The one thing this was definitely not was a fat finger trade, like originally reported. When trades are entered for equity orders they only use numbers, not letters so the whole “B” versus “M” argument is a bit irrelevant and merely makes a good news story. I believe this whole thing was a perfect storm of a hugely overbought market, yes it is and was overbought, mixed with Greece contagion fears sprinkled with a bit of tight orders by HFT or quant funds and no one left to buy, anything. All liquidity was sucked out of the market and when that happens, well you saw what the results are.
I believe this is only the beginning and things will get much worse. It was also odd to see mining stocks remain in the green along with gold. If this was a trading error these stocks should have tanked as well, but they did not. This tells me that the selloff was more than a bad trade or order imbalance and any other ludicrous reason the media can come up with. It was selling, real live selling from people who know what it is like to lose 40-50% of their money and did not want to repeat that again. Watch fund flows to verify this, I bet we see more bond fund inflows in the very near future.
Even if you were short it was a tough market for you, especially option traders who saw the bid/ask spread widen to levels I have rarely seen before. I am long VIX August and September calls and it took an hour to get pricing back to normal and there was no premium being given for being in the money. It was amazing to see the selloff today as I jokingly went to my wife’s office and said the market is crashing, it was down only 280 at the time, and when I turned it to CNBC to show here it was down 400 and moving fast to the downside. It was breath taking and luckily I was hedged, but the talking heads on TV and perma bulls that you talk to probably told you that hedging was not important and the market now only moves up, it doesn’t, sorry to tell you.
I always find it odd that when the market tank there is talk of manipulation, but if the market goes up for 8 straight weeks that is normal, come on now. I do not believe anything about today was manipulated, except for the massive rebound that “just happened” all of a sudden. No one seems to be really looking for the cause of this, in a serious manner I mean, and are chalking the decline up to a fat finger event, etc. I am a bit more inquisitive though and while I do not have an answer, I have some theories.
I have heard rumors that the overnight repo market in Europe is frozen, I do not know if this is true yet, and if you notice the overnight LIBOR has been creeping up and is close to the 1 and 3 month rate, this might mean the rumor of the repo market is true. On top of that the risk of contagion is extremely real, I wrote about that a week ago in the “Greece Does Matter” post, and the next up is Portugal followed by Spain, Italy and France who owns tons of PIIGS debt, $781B to be exact. After that it is anyone’s guess to who is next, but it is more than likely going to be the UK. What is happening in Europe should be a lesson, in advance, for the US who, ever since Obama has come into office, seems to think the European way of doing things is better than our system, it is not.
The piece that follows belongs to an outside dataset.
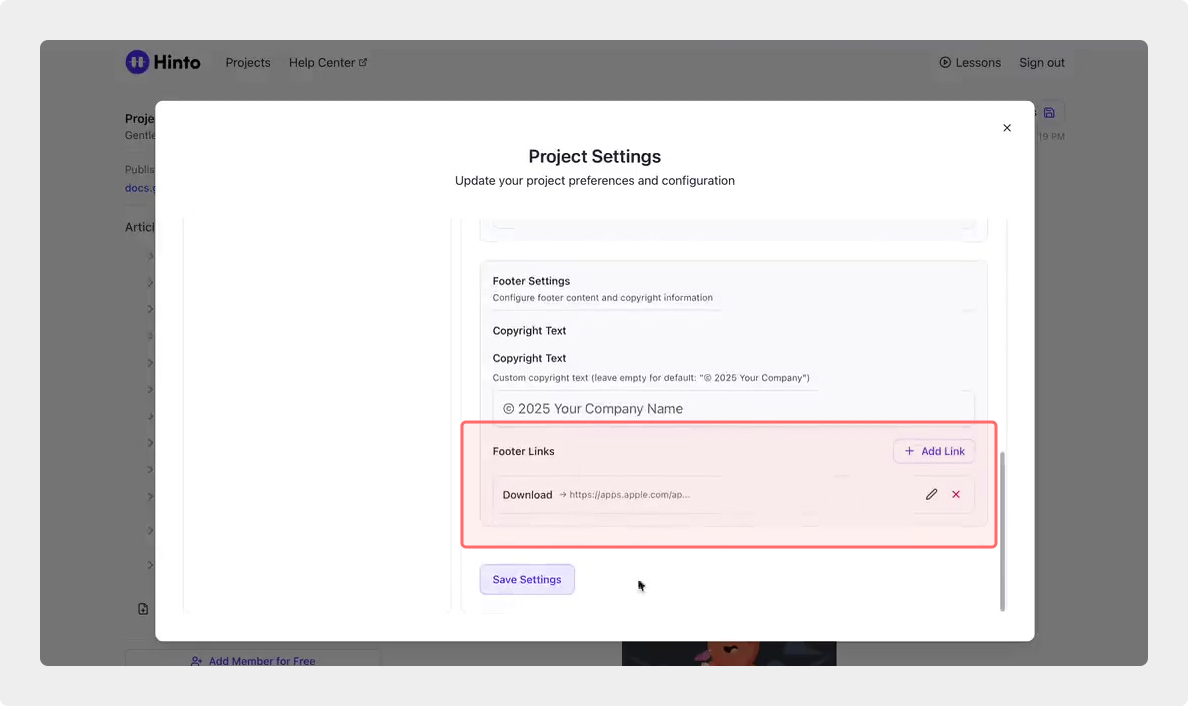Click Add Member for Free
The height and width of the screenshot is (706, 1188).
pos(253,660)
The reason for the debt crisis is the massive debt these countries accumulated to give away free health care, massive pensions, paid vacations and other luxury things to their populations. Clearly following the European lead is not a wise move, but that will not stop our politicians who are immune to market downturns because, A) they are all wealthy and B) they are paid very well for what little work they do. We are the next Europe and we will suffer the same issues they have now if we do not get our act together. I am fairly certain that the funding crisis which is a rumor today will be public knowledge in a few days and is one of the main reasons for our selloff today.
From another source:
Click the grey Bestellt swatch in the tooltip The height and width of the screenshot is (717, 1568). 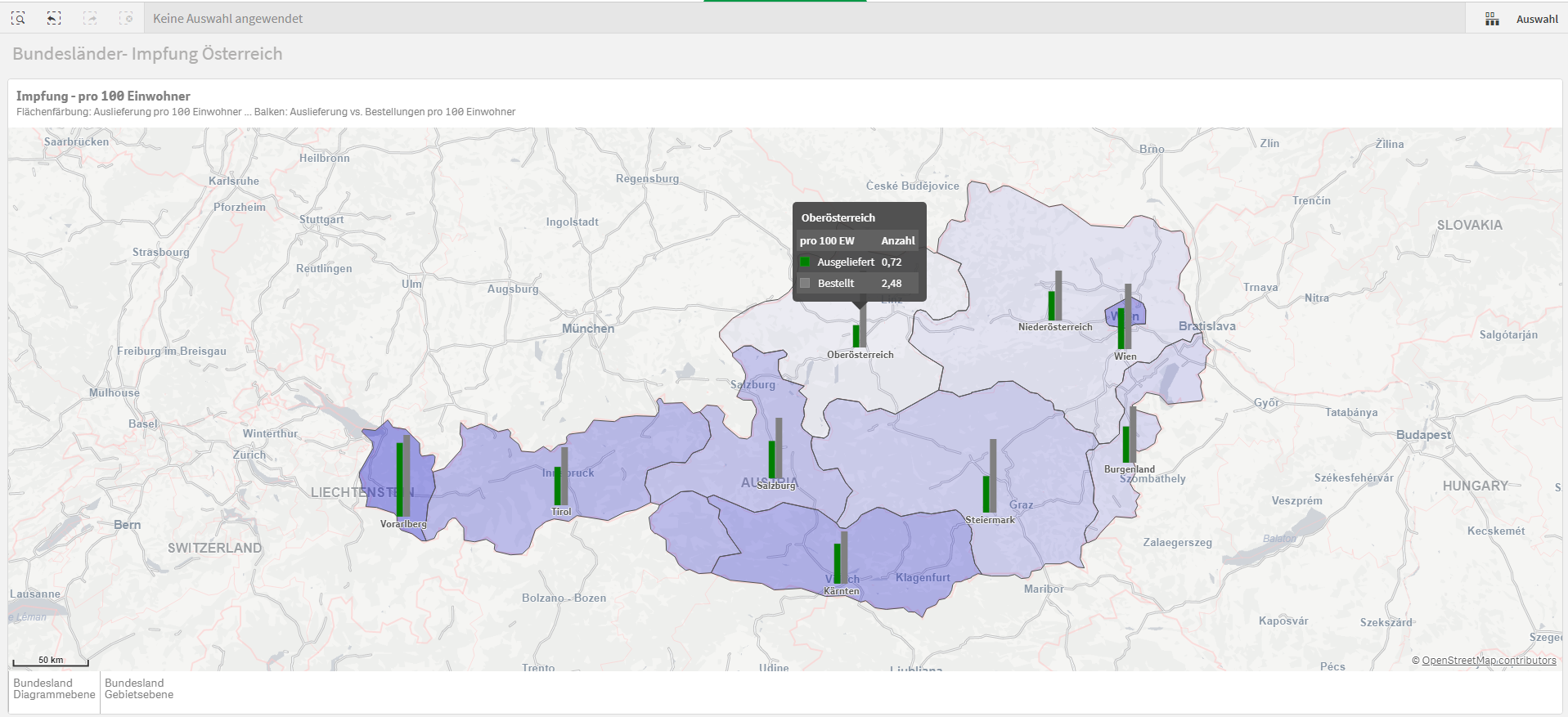pyautogui.click(x=805, y=283)
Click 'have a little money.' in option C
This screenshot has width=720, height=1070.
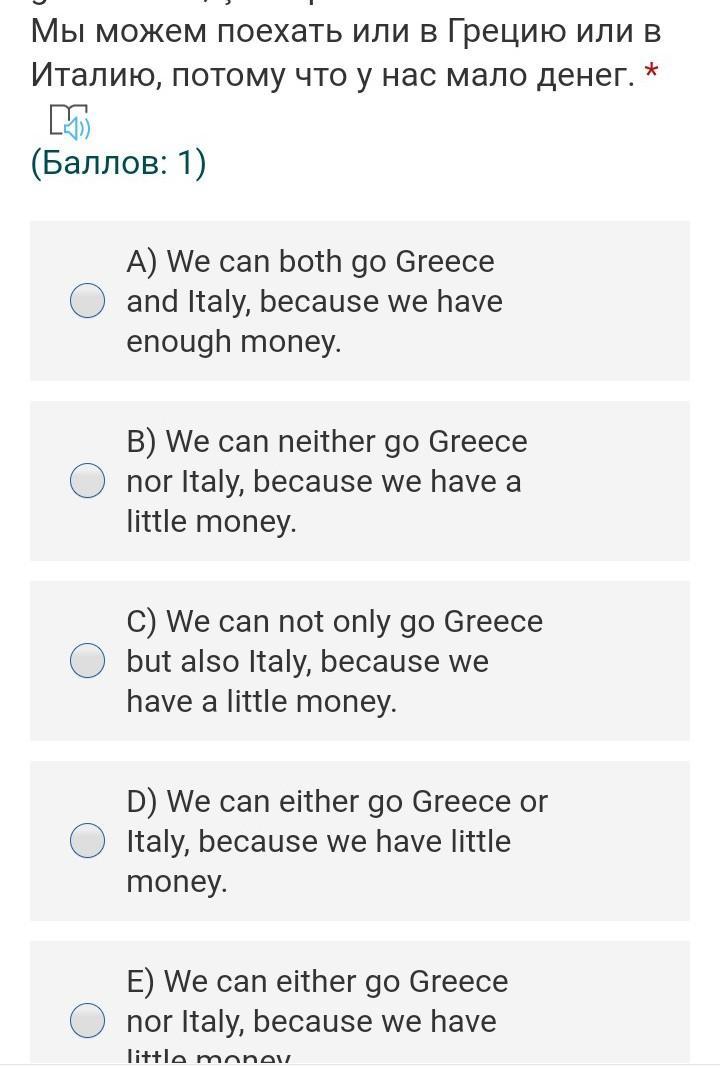coord(261,701)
If Europe cannot fund itself, other than through the printing press, today will seem like good times moving forward. This is bigger than Greece and it is 10 times bigger than Lehman, we are talking about countries now, not banks. Essentially, we decided to save the banks at our own peril and we are now seeing the results of this action. We should have let them fail, all of them, because we now run the risk of major countries failing. Was Goldman Sachs really worth it? I think not.
What really stood out today was gold, it went up and is on the verge of a tremendous break out. Are gold bugs really that creepy now or is it that we knew something in advance? For those of you wondering, it is the latter. Gold is now the new reserve currency, period. We may suffer from deflation when this funding crisis escalates, but that will quickly turn into inflation, very, very fast. When dollars come into high demand and they are not available we will see this deflation, but remember, we have Helicopter Ben at our disposal. He will literally get into his helicopter and drop dollars all over the country. This will seem like nothing as the dollar stays strong, but that will be very short lived.
After the dollars are dropped inflation will be swift and unlike anything we have seen before. You see, even though Ben flooded the banks with dollars over the last 3 years none of those dollars made it to us, the people who spend them. Instead the banks bought treasuries, also a good option for investors right now, and this time the dollars will bypass the banks and hit us directly, think Bush stimulus instead of green energy stimulus from Obama. Putting that money in our pockets will mean people will spend, that is what Americans do, don’t ask me why. There is where inflation begins and that is only the start. I am not sure what they will do after that, but I am confident it will involve more spending and giving us money, thanks china!
There is where the problems will really begin because there will be a global funding crisis at that point. This means that no one will buy our debt so we can buy iPods. Ben will have to print it, literally print it to get it into our hands. Inflation is a funny thing and very misunderstood, but I assure you that we will not enjoy it, we will at first though if we pay off our personal debts. In the end we will merely be left with tons of worthless paper and sky high prices. What happens next is a mystery to even me and I am a doom and gloom guy, but it is not going to end well. This is why you must own gold, in your possession, because it will get that bad. The worst case scenario is the value of said gold drops, but it will still be better than holding only USD’s. I think the biggest risk is not owning it versus owning it at this point.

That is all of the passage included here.